**What is expected:**
The lines to repeat are those below from the one containing "You are a GUI" down to the one containing "You are a computer-use agent. The height", both included; reproduce them exactly and nothing else.

─── Data to examine ───

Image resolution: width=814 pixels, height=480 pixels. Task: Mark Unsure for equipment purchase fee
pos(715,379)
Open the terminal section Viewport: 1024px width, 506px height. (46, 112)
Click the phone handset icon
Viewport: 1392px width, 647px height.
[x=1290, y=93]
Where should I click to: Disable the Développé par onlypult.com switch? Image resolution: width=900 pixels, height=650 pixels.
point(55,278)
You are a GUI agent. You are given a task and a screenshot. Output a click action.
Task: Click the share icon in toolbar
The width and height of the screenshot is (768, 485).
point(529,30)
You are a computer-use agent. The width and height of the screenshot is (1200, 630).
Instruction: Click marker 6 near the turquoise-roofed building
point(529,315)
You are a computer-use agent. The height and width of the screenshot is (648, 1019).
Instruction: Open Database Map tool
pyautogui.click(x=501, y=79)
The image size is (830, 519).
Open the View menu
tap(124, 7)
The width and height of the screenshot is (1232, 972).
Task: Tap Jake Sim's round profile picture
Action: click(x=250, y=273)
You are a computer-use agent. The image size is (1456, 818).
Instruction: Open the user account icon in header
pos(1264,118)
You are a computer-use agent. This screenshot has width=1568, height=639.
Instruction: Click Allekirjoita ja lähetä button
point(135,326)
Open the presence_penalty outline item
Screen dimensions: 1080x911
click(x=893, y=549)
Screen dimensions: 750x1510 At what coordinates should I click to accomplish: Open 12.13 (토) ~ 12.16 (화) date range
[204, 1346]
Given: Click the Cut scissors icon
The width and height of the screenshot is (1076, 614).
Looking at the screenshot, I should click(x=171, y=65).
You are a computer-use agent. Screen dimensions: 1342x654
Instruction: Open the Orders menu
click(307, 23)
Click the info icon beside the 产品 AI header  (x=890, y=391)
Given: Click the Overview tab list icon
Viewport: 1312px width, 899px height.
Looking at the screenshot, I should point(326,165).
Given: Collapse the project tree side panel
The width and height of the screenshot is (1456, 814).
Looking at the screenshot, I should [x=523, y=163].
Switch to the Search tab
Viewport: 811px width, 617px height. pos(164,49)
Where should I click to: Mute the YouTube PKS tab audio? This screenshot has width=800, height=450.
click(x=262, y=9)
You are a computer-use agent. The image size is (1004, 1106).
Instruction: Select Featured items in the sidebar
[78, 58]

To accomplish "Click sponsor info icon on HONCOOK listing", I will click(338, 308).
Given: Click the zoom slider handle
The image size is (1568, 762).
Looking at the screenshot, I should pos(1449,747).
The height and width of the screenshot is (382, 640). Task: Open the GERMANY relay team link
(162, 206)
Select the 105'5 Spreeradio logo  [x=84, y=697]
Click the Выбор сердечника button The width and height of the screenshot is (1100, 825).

───

**Task response:**
You are a GUI agent. You are given a task and a screenshot. Output a click action.
Task: Click the share icon in toolbar
The width and height of the screenshot is (768, 485).
point(529,30)
You are a computer-use agent. The width and height of the screenshot is (1200, 630).
Instruction: Click marker 6 near the turquoise-roofed building
point(529,315)
You are a computer-use agent. The height and width of the screenshot is (648, 1019).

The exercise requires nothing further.